"""

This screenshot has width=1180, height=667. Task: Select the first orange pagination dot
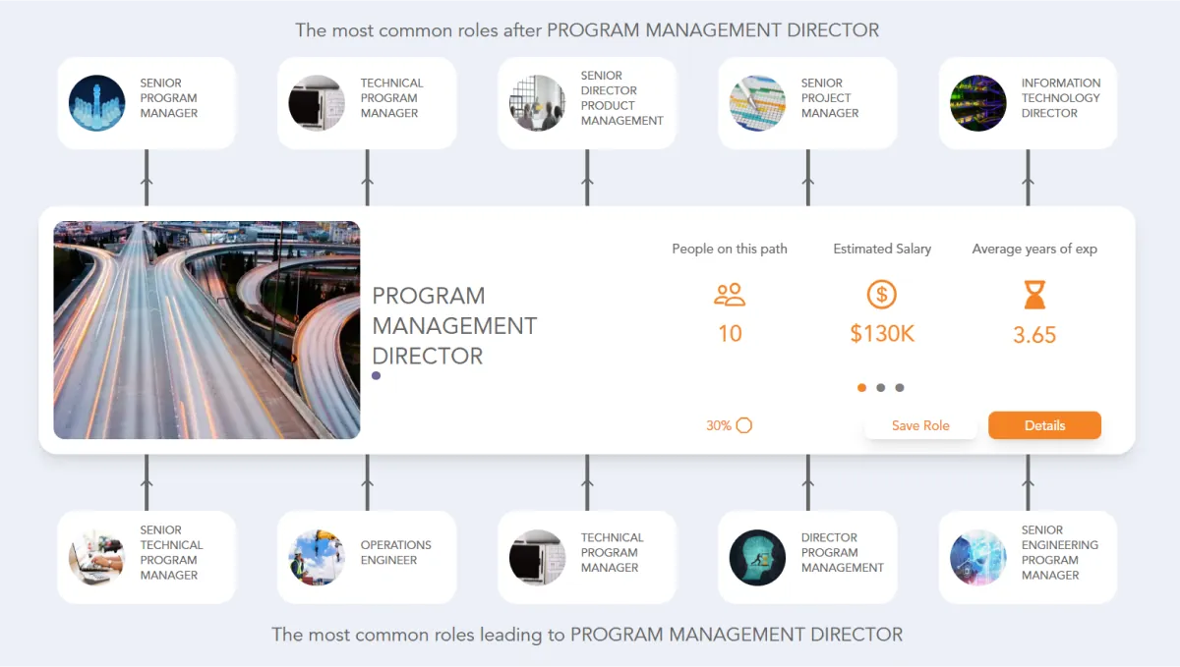click(x=862, y=388)
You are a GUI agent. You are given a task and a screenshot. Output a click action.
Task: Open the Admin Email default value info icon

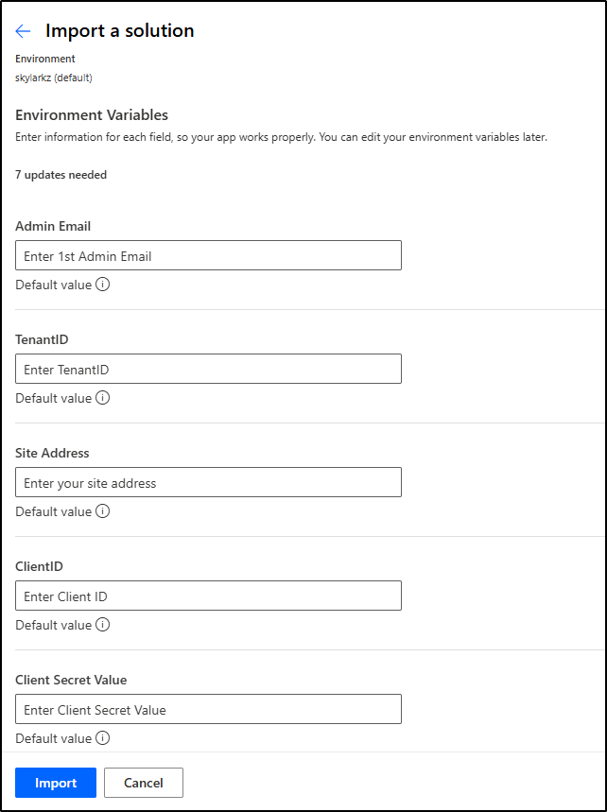103,284
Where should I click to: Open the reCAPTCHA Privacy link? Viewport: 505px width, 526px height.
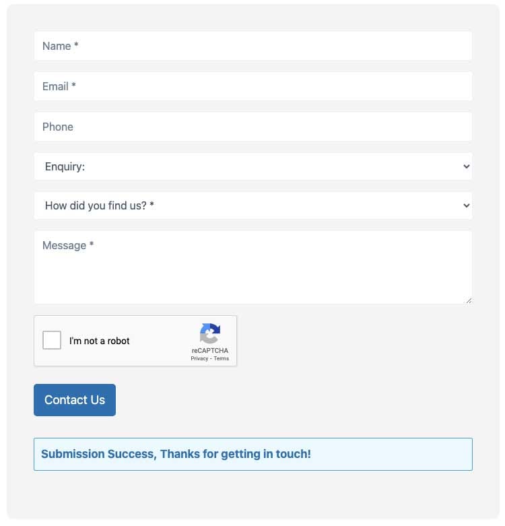pos(199,358)
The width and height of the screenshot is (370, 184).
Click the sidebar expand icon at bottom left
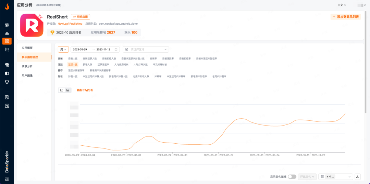coord(7,179)
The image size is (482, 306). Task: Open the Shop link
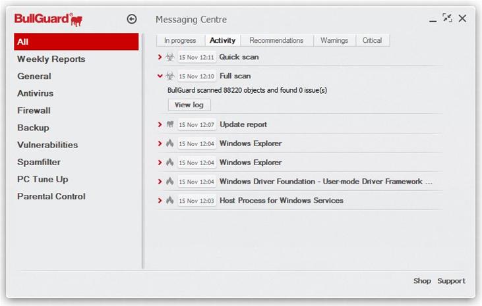click(x=422, y=281)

"""

== What to do ==
Rewrite all of the material above, changing every "screenshot" to "screen capture" and leaving everything else as it is. Leave out the pictures.

== Finished exercise ==
This screen capture has width=1180, height=667. Task: Select the first orange pagination dot
click(x=862, y=388)
You are a GUI agent. You are given a task and a screen capture. Output a click action.
Task: Open the Admin Email default value info icon

103,284
Where should I click to: Open the reCAPTCHA Privacy link? Viewport: 505px width, 526px height.
pos(199,358)
The width and height of the screen capture is (370, 184).
Click the sidebar expand icon at bottom left
coord(7,179)
The image size is (482, 306). Task: Open the Shop link
click(x=422, y=281)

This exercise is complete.